診断用マスターカーブを作成するためには、更に、分離処理された二次重量減少ピーク面積を一次重量減少ピーク面積で割って重量減少率を算出する。
【0018】
ここで得られた重量減量比をTG−TDA分析の指標値とし、従来手法(IEC pub.216)による重量減量率結果との相関を取ってマスターカーブを作成し、このマスターカーブを用いて劣化診断・余寿命推定を行うものであるが、ワニスによる妨害成分が除去されていることにより、一次減量と二次減量の比率算出による減量比が精確になり、絶縁材料の劣化度合いが精度よく判定可能となる。
【図面の簡単な説明】
【0019】
【図1】水車発電機固定子コイルのワニス除去処理後の重量減少曲線図。
【図2】水車発電機固定子コイルのワニス除去処理前の重量減少曲線図。
【図3】ワニス除去処理後の微分ピーク結果図。
【図4】ワニス除去処理前の微分ピーク結果図。
【図5】ワニス除去処理後の微分ピーク分割処理結果図。
【図6】高分子材料の初期品と劣化後の重量減少曲線図。
【図7】重量減少率と減量比率を対比させたマスターカーブ図。

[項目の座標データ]

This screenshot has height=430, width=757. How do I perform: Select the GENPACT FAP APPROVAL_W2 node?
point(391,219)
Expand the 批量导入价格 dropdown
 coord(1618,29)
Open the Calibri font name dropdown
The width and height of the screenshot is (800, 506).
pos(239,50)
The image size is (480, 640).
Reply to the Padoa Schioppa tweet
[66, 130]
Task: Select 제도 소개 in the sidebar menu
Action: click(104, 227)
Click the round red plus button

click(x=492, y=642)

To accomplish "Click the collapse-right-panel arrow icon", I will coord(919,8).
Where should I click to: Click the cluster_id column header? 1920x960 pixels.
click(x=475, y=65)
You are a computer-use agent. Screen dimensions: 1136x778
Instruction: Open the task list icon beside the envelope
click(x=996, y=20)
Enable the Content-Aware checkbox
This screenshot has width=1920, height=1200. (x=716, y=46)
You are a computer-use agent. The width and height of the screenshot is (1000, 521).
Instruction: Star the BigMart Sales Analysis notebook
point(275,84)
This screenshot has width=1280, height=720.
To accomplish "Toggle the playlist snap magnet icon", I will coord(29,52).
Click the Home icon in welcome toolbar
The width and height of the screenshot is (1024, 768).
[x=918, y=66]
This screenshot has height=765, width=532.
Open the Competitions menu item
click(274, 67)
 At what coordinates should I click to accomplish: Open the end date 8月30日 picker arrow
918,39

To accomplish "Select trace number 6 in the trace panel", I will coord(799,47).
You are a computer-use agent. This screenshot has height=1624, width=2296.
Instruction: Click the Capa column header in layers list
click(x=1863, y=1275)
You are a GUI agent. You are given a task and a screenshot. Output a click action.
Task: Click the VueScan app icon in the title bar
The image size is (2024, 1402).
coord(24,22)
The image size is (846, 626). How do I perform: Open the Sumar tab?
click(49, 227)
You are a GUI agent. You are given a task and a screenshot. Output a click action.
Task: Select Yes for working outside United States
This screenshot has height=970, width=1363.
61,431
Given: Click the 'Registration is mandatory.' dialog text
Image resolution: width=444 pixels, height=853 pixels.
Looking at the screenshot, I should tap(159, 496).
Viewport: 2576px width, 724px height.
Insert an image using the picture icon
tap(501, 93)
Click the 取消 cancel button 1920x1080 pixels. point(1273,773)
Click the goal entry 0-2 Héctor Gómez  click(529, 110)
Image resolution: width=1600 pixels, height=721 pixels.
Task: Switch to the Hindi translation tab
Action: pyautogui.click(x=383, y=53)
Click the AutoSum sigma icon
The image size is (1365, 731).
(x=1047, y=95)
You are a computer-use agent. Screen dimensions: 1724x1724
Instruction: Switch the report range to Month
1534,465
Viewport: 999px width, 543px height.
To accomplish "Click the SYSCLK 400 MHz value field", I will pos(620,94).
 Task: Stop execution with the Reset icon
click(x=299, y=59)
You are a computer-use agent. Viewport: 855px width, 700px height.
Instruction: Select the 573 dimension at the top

• _依頼_:
1. 本文で、重量減量率の結果と相関を取るのに使う従来手法は何ですか。
2. 本文から「診断用マスターカーブを作成す」から「いが精度よく判定可能となる。」までを、一字も変えずに抜き出してください。
項目は本文とは別の資料です。

• _それぞれの答え_:
1. IEC pub.216です。

2.
診断用マスターカーブを作成するためには、更に、分離処理された二次重量減少ピーク面積を一次重量減少ピーク面積で割って重量減少率を算出する。
【0018】
ここで得られた重量減量比をTG−TDA分析の指標値とし、従来手法(IEC pub.216)による重量減量率結果との相関を取ってマスターカーブを作成し、このマスターカーブを用いて劣化診断・余寿命推定を行うものであるが、ワニスによる妨害成分が除去されていることにより、一次減量と二次減量の比率算出による減量比が精確になり、絶縁材料の劣化度合いが精度よく判定可能となる。